Moving to the EU’s geopolitical ambitions, this will equally be difficult. Already five years ago, President von der Leyen wanted a ‘Geopolitical Commission’, a good choice in hindsight but still difficult given the EU’s limited competences in foreign and security policy. The proposed appointment of a dedicated Commissioner for Defence (Andrius Kubilius), with defence responsibilities shared with two other commissioners – plus of course the Commission President herself – has already led to former NATO Secretary General Jens Stoltenberg warning against duplication and competition.

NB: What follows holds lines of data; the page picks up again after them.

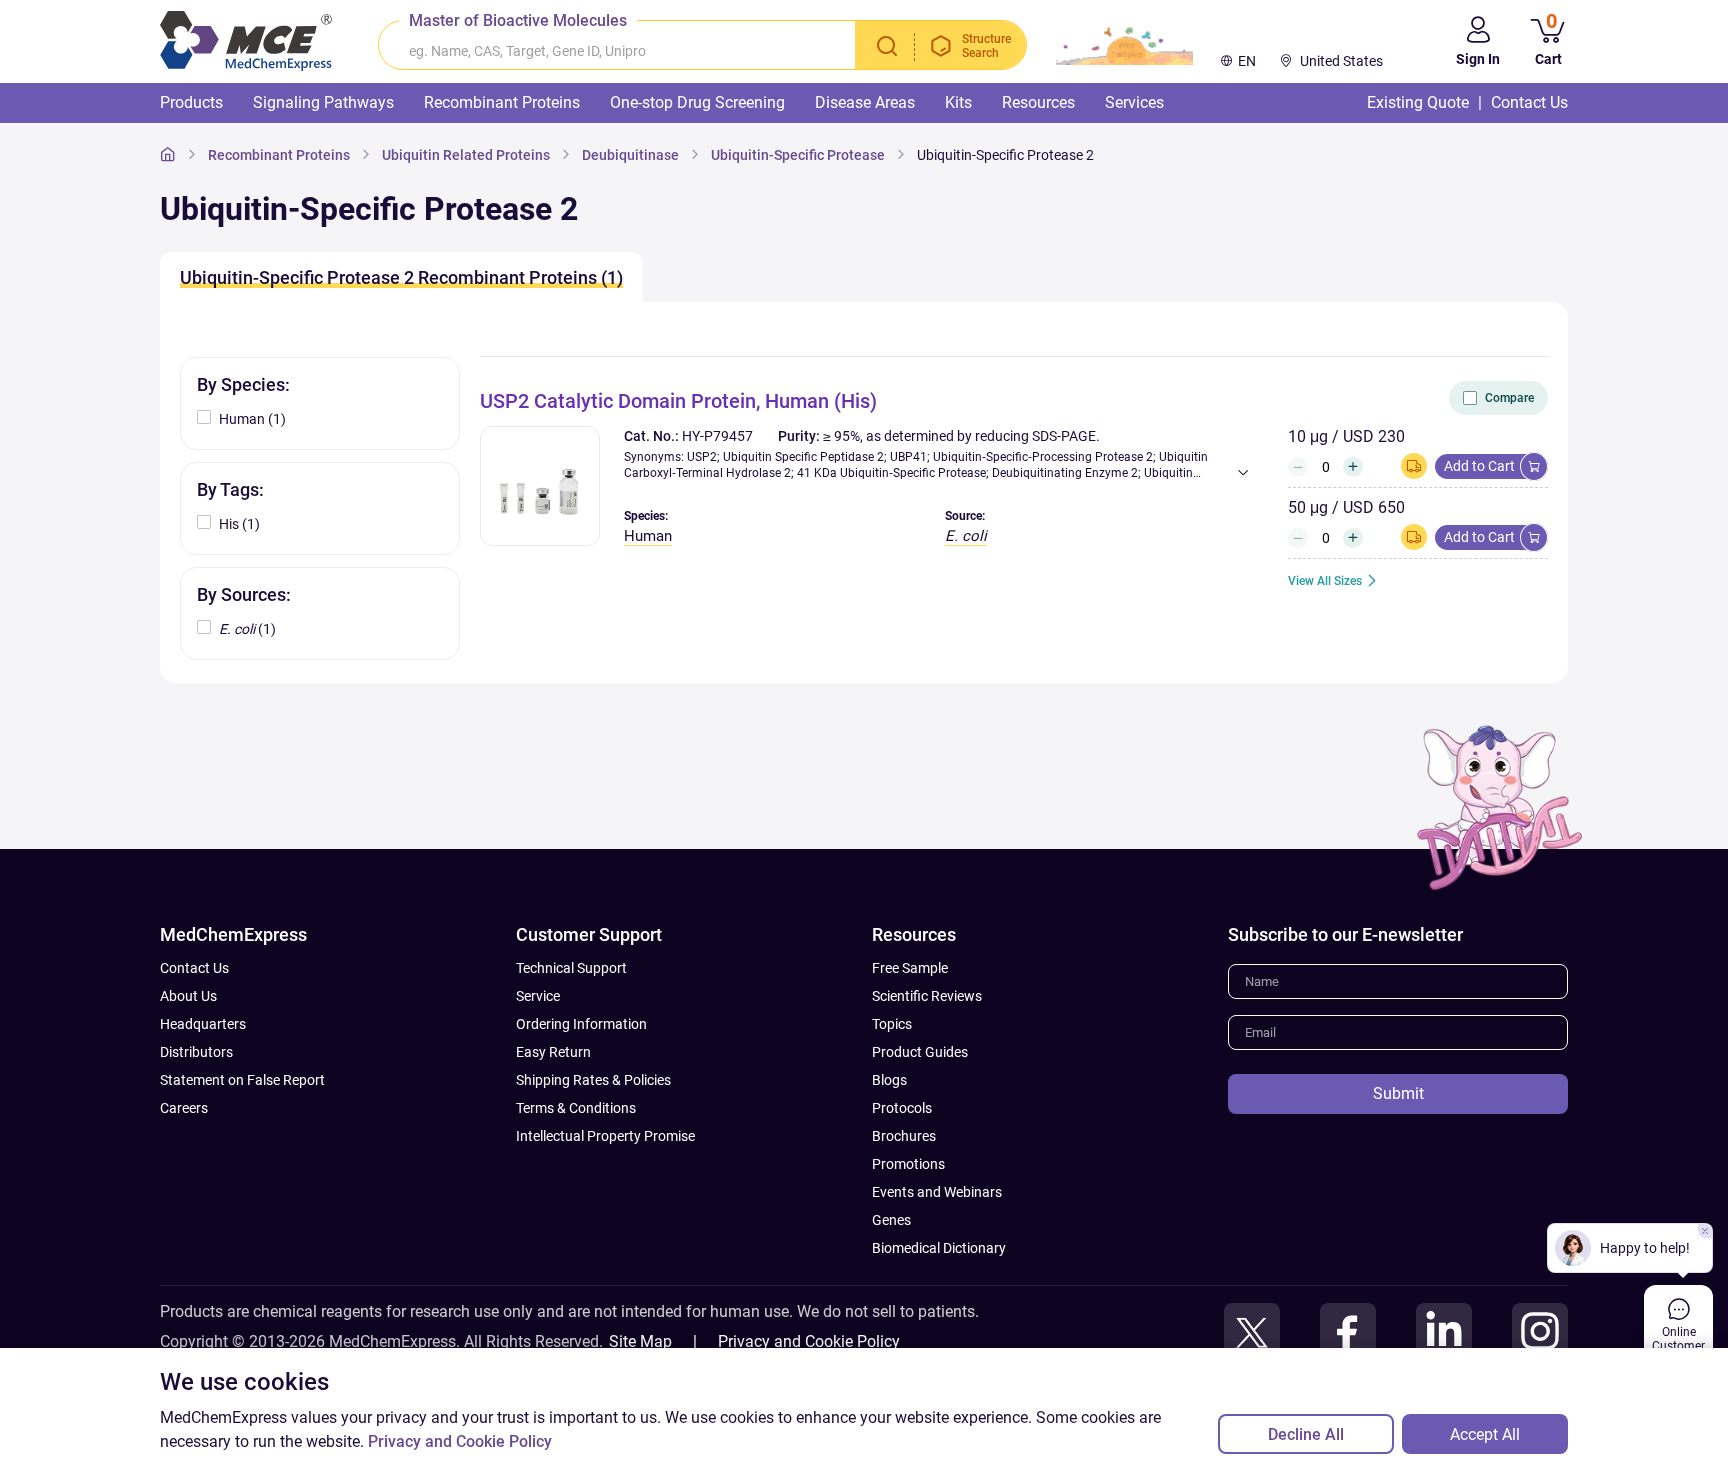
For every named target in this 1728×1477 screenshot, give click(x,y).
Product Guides (920, 1052)
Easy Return (553, 1052)
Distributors (196, 1052)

Procuring defence material is both very fragmented and uncompetitive as there’s still no single EU market. The first thing the EU should do is change the Treaty to make a true defence single market possible – admittedly very politically difficult. The EU has tried to circumvent this with the EDIRPA and ASAP programmes but their budgets are not even close to 1 % of Member States’ national defence budgets which amounted to EUR 214 billion in 2022. The EU will thus need to watch its credibility and make sure to keep pace with NATO if it’s to move forward in the security domain.
Europeans must see tangible results
President von der Leyen’s second Commission needs to focus on delivering tangible results. After the enormous legislative efforts of the last five years, it should make sure all these new rules are well implemented and enforced. Enforcement remains an EU weak point, with the Single Market Scoreboard showing an ever-increasing number of infringements.
Delivering on the Single Market, as Letta repeatedly indicated, is the best way forward to achieve growth. Delivering on enlargement, thus extending the single market, should be a continuation of previous success stories and contribute to the European continent’s overall geopolitical stability.
Of course, effectively communicating all this to the European population is challenging. But given von der Leyen’s achievements in her first term and as the Commission president with the highest name recognition, there’s no reason why this shouldn’t be achievable in her second.